O olhar dele vagou por um tempo, pesaroso.
-Mas o que ela tinha de linda também tinha de insegura. Seus ataques de ciúmes eram devastadores. Eram os nervos, diziam os médicos. “Histérica”. E os medos dela foram piorando cada vez mais... E uma noite eu cheguei em casa e a encontrei na banheira... -Ele encarava Cida, mas seu olhar ainda estava perdido nas memórias, em silêncio.
-Ela não pode saber que você sabe da verdade, Cida. Ninguém pode. Isso a destruiria de vez, e eu a amo tanto que... Não sei se suportaria vê-la pior.
-O senhor sabe que não tem culpa de nada, não é? – Disse Cida em voz baixa.
-Sei. Mas ela se transformou nisso que ela é hoje por minha causa, não há como negar. Esse fato vai me assombrar para sempre, minha filha... As assombrações não são exatamente como a gente pensa que elas são. – Seu Tomas arqueou uma sobrancelha e riu de soslaio.
Cida não pode fazer nada senão suspirar fundo e jurar que jamais tocaria no assunto.
-E já que estamos falando de assuntos delicados, o senhor vai me entender se eu pedir um aumento, não é?

Mas isso fora há cinco anos, e há muito tempo.
Cida dava os toques finais na mesa de jantar para dois, enquanto Dona Helena tentava escolher os castiçais que melhor combinavam com a toalha de renda.
-Não se esqueça de esvaziar os cinzeiros antes de ir embora, Cida. Pode ir mais cedo, hoje.
_Obrigada, dona Helena, pode deixar. – Cida pensou em parabenizar a patroa, mas achou melhor não.
Na cozinha, ela encontrou seu Tomas chegando do trabalho, com o paletó dobrado sobre o braço direito e carregando uma caixa de confeitaria.
-Quer ajuda?
-Não, minha filha, obrigado. É uma torta de chocolate, a preferida dela. Guardo um pedaço para você.
Será que os olhos dele sempre brilharam assim quando ele falava dela? Pensou Cida.

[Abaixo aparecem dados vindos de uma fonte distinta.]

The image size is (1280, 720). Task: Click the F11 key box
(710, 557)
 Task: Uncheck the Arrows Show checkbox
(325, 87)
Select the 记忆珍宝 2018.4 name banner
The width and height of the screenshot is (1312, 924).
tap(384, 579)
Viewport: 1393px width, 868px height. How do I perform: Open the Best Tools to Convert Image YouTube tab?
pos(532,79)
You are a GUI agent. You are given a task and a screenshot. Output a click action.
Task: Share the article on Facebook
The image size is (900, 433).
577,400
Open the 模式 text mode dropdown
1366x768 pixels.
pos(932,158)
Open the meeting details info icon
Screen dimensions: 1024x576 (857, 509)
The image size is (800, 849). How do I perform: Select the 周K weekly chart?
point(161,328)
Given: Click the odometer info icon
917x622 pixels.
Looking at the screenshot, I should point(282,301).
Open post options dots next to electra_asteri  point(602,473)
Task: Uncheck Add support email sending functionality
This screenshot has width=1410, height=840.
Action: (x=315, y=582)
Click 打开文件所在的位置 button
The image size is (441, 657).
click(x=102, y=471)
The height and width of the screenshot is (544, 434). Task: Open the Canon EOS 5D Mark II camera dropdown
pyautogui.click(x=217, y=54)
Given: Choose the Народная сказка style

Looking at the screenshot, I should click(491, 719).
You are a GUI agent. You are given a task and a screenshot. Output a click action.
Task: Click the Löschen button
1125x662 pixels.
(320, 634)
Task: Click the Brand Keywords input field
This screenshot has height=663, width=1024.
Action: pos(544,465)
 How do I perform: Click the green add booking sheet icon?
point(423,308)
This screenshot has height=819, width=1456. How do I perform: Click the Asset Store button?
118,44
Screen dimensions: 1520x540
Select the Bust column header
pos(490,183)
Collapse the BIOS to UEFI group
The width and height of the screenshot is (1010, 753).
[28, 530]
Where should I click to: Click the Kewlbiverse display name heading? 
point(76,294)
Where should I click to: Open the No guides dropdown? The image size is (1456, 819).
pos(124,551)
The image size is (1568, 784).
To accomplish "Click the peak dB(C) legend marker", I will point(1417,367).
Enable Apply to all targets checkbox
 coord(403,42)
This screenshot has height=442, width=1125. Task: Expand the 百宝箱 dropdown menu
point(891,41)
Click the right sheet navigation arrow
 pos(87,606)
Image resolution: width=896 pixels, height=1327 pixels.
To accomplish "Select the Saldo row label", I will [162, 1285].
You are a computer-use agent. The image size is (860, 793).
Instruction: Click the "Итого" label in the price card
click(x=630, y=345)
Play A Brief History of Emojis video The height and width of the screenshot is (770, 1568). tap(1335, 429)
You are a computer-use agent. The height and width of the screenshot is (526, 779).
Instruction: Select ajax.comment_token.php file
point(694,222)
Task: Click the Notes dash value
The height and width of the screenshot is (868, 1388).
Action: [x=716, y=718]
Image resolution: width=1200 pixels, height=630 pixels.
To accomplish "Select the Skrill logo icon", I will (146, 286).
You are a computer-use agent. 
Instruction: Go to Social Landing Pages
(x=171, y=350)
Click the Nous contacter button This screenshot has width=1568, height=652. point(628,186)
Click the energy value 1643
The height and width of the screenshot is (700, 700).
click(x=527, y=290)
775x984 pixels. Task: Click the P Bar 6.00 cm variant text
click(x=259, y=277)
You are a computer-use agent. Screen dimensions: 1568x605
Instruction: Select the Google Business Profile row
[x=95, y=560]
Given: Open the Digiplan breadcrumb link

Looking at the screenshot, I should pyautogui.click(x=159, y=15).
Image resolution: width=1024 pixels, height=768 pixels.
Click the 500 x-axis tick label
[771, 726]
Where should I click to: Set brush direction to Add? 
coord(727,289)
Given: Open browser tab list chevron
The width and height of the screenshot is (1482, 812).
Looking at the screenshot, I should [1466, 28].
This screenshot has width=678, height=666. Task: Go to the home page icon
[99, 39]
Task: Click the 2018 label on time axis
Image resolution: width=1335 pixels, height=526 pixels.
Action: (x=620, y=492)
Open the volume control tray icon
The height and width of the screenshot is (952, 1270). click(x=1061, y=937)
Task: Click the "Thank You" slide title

-Seu Tomas, o senhor não existe! Homens como o senhor são um artigo em falta no mercado...
Ele riu todo acanhado, como um menino, e ela o abraçou.
-Parabéns. Não é todo dia que se faz 40 anos de casado.
-Obrigado, minha filha. Boa noite.
Quando estava indo embora, Cida espiou pela porta do corredor e viu dona Helena abraçada ao seu Tomas, chorando. Pela primeira vez ela viu a patroa como uma velinha: pequena, frágil, débil até, os ombros curvados sacudindo com os soluços. Seu Tomas então levantou o rosto da esposa e limpou suas lágrimas, sussurrando alguma coisa.
Não é à toa que dona Helena se espantava com o que via na TV, pensou Cida enquanto esperava no ônibus. Aliás, não é à toa que o mundo está do jeito que está – o amor que está em falta por aí estava concentrado naquele par de olhos azuis.